Ghidra はアメリカ合衆国の国家安全保障局 (NSA) の研究局によって開発されたオープンソースのソフトウェアリバースエンジニアリング (SRE) ツールスイートです。Ghidra は逆アセンブラ、逆コンパイラ、高度な使用のためのビルトインスクリプトエンジンで構成される多目的ツールです。インストール方法については インストールガイド を参照してください。また、チートシート を参照して、利用可能なコマンドとショートカットの概要を確認してください。このセクションでは、プロジェクトの作成方法、バイナリの逆アセンブリおよび逆コンパイルされたコードの表示方法について説明します。

Ghidra を起動するには、使用しているプラットフォームに応じて ghidraRun (*nix) または ghidraRun.bat (Windows) を使用します。Ghidra を起動したら、プロジェクトディレクトリを指定して新しいプロジェクトを作成します。以下のようなウィンドウが表示されます。

新しい Active Project でアプリバイナリをインポートするには、File -> Import File に移動して、目的のファイルを選択します。

ファイルが適切に処理できると、Ghidra は解析を開始する前にそのバイナリに関するメタ情報を表示します。

上記で選択したバイナリファイルの逆アセンブルコードを取得するには、Active Project ウィンドウからインポートしたファイルをダブルクリックします。自動解析を行うには後続のウィンドウで yes と analyze をクリックします。

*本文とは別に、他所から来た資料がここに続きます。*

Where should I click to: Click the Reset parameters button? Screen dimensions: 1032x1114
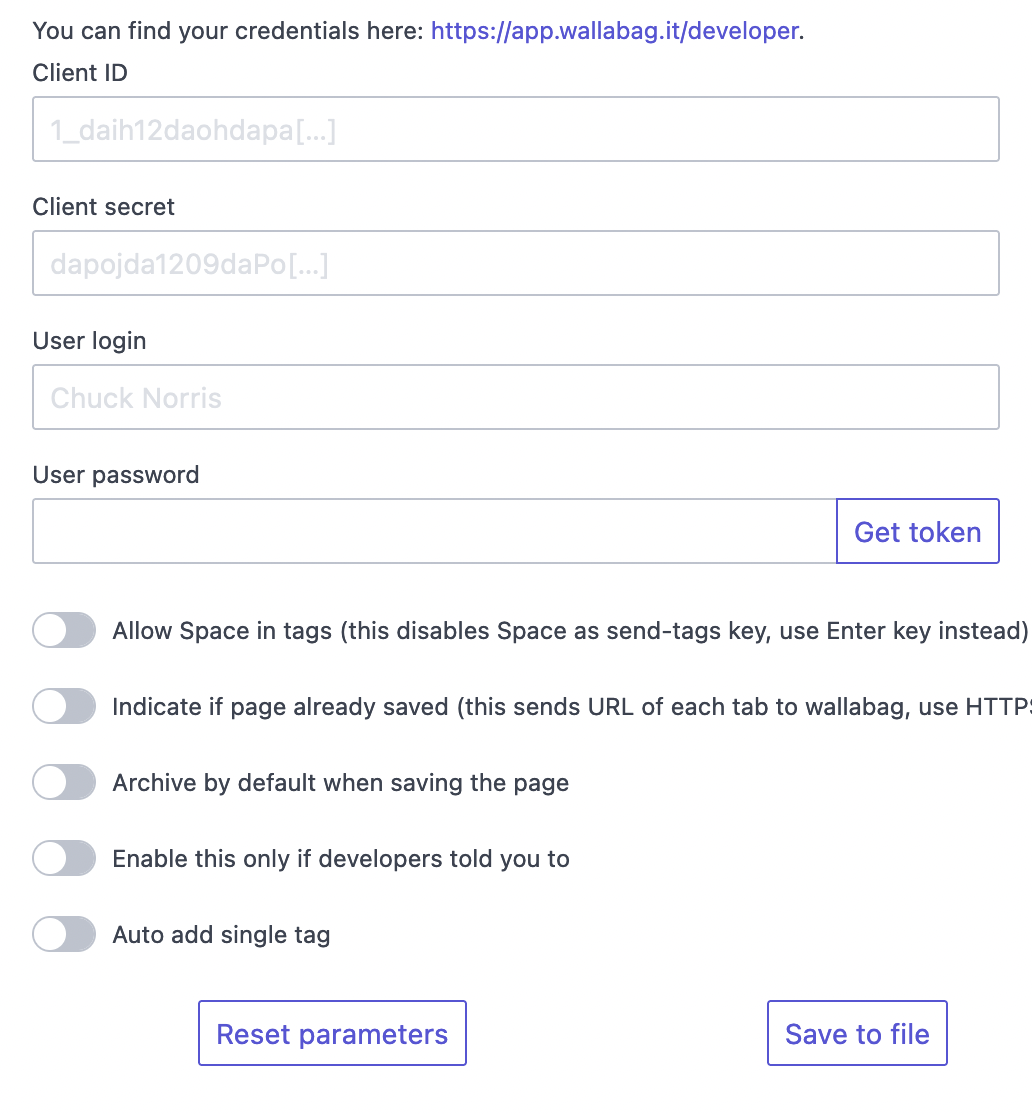tap(332, 1034)
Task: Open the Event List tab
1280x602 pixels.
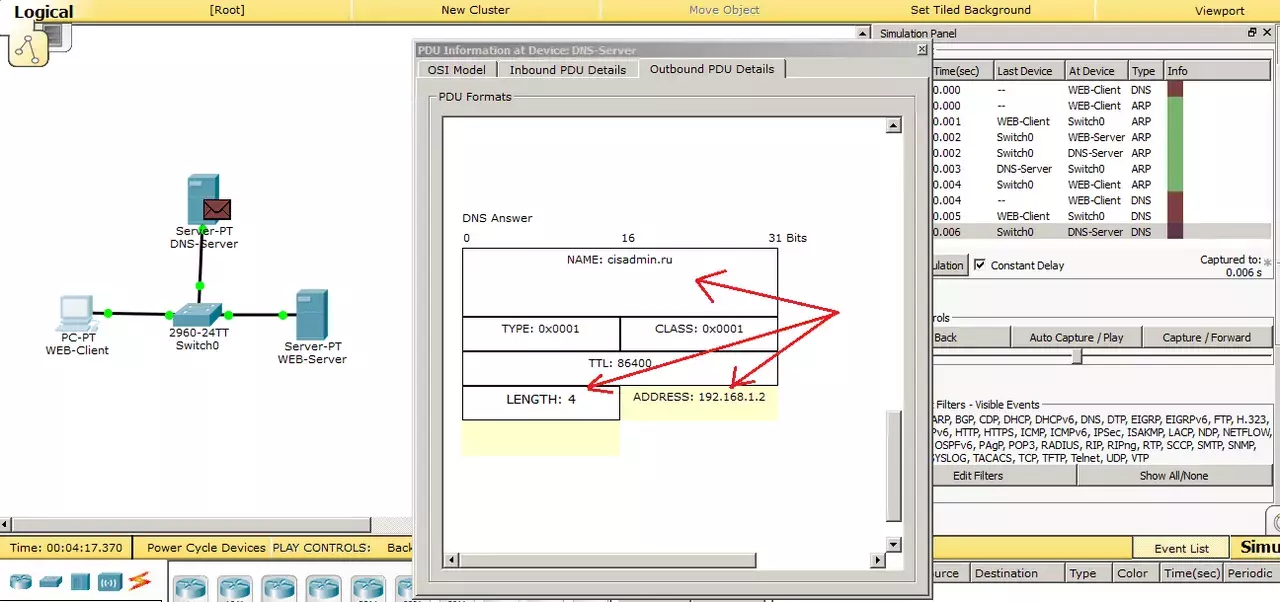Action: point(1181,548)
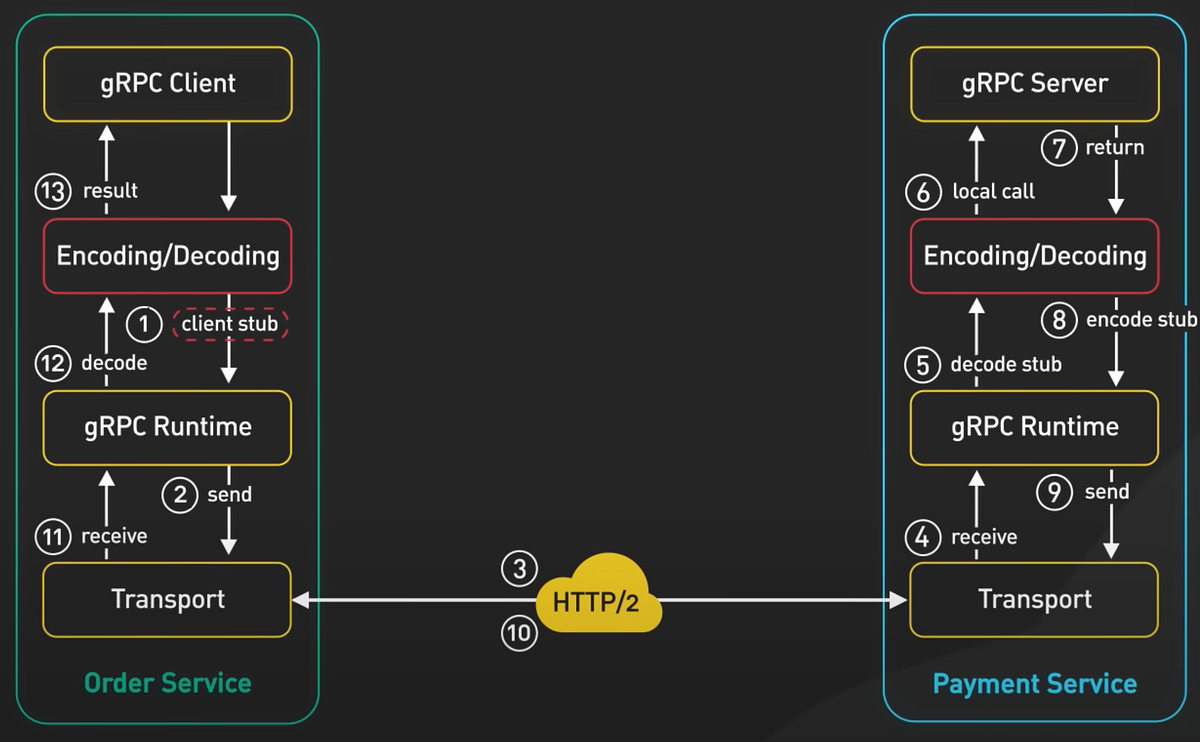The width and height of the screenshot is (1200, 742).
Task: Click the HTTP/2 cloud icon
Action: click(x=599, y=600)
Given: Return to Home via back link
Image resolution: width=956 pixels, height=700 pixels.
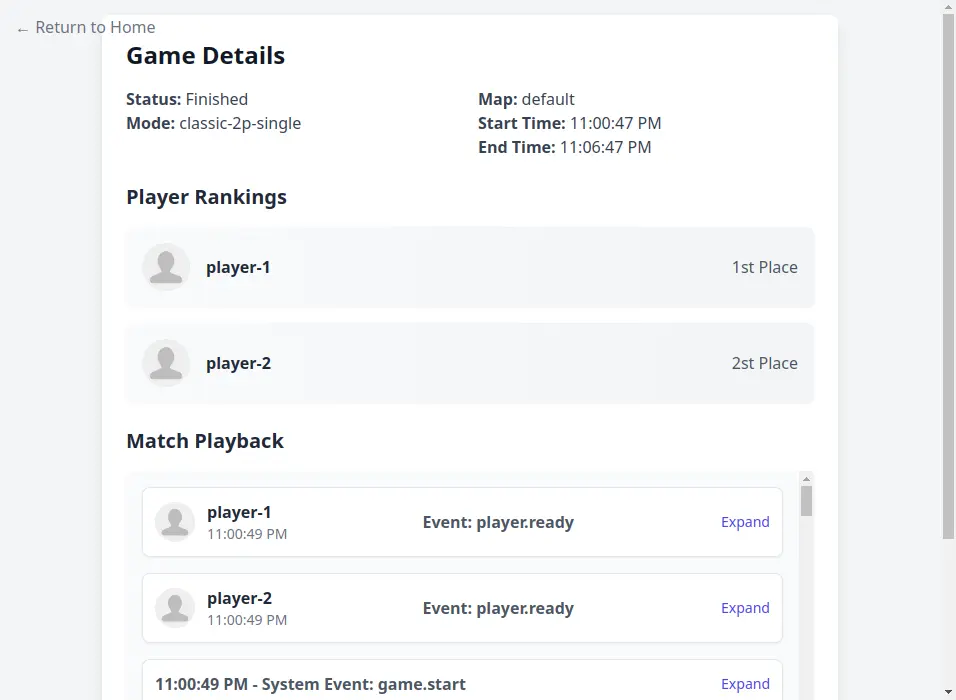Looking at the screenshot, I should tap(86, 28).

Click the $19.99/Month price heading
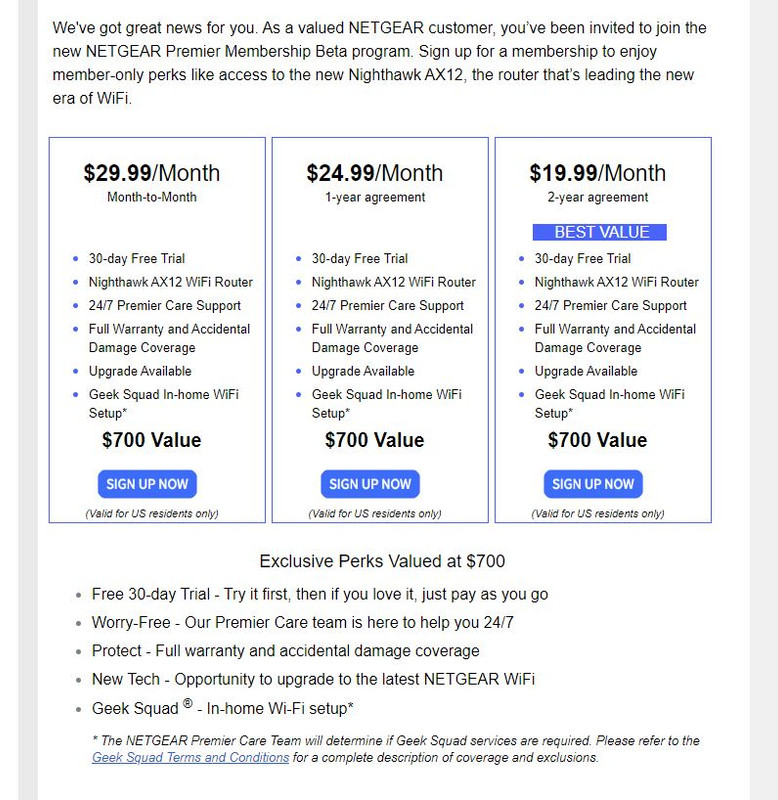598,173
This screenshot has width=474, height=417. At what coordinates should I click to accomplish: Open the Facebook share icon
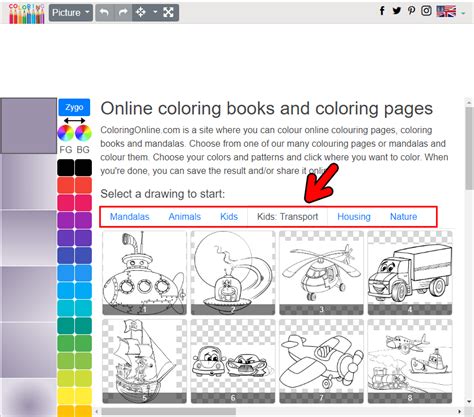382,11
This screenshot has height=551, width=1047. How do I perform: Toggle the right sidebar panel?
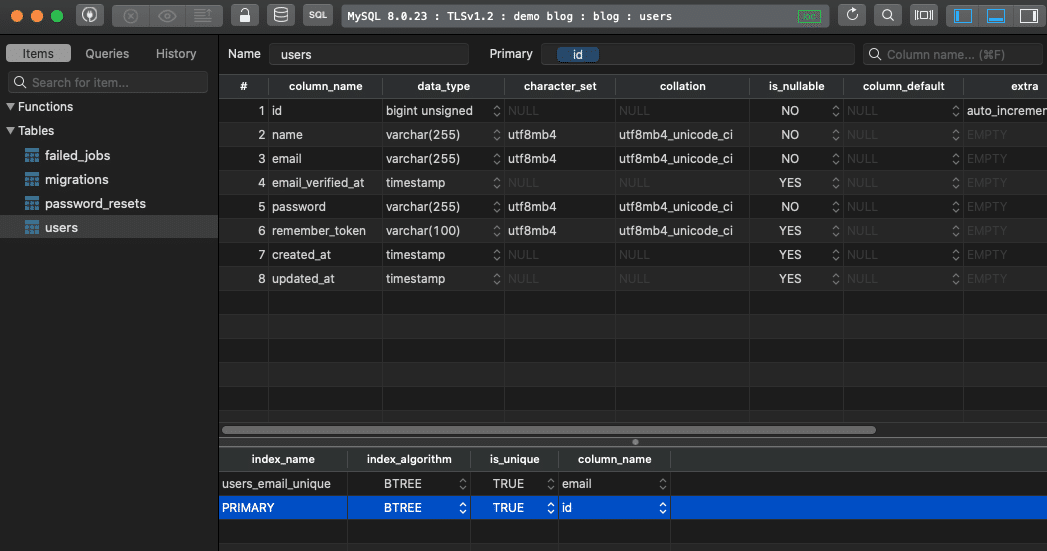click(1028, 15)
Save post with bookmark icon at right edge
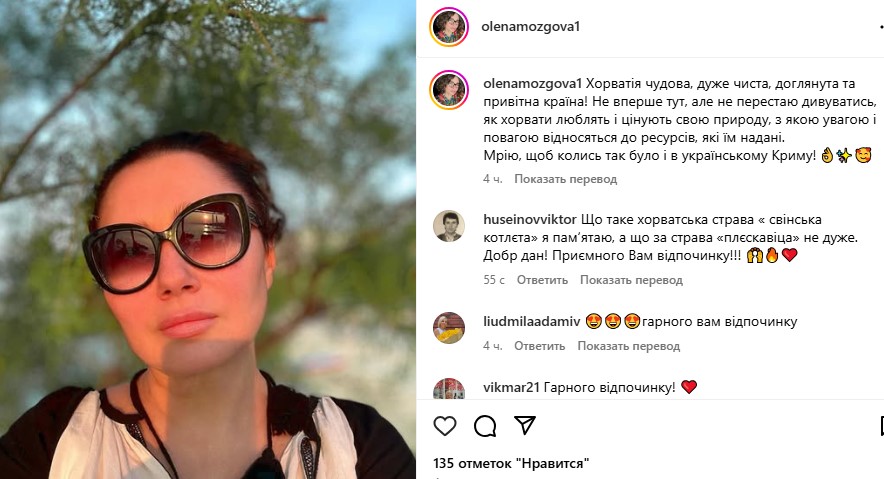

自動解析はバイナリのサイズに応じて時間がかかりますが、進行状況はコードブラウザウィンドウの右下隅で追跡できます。自動解析が完了したら、バイナリの探索を開始できます。

Ghidra でバイナリを探索するために最も重要なウィンドウは Listing (逆アセンブリ) ウィンドウ、Symbol Tree ウィンドウ、Decompiler ウィンドウであり、逆アセンブリのために選択された関数の逆コンパイルされたバージョンを表示します。Display Function Graph オプションは、選択した関数のコントロールフローグラフを表示します。

Ghidra には他にも多くの機能があり、そのほとんどは Window メニューを開くことで探索できます。たとえば、バイナリに存在する文字列を調べたい場合は、Defined Strings オプションを開きます。Android と iOS プラットフォームのさまざまなバイナリを解析する際のその他の高度な機能については次の章で説明します。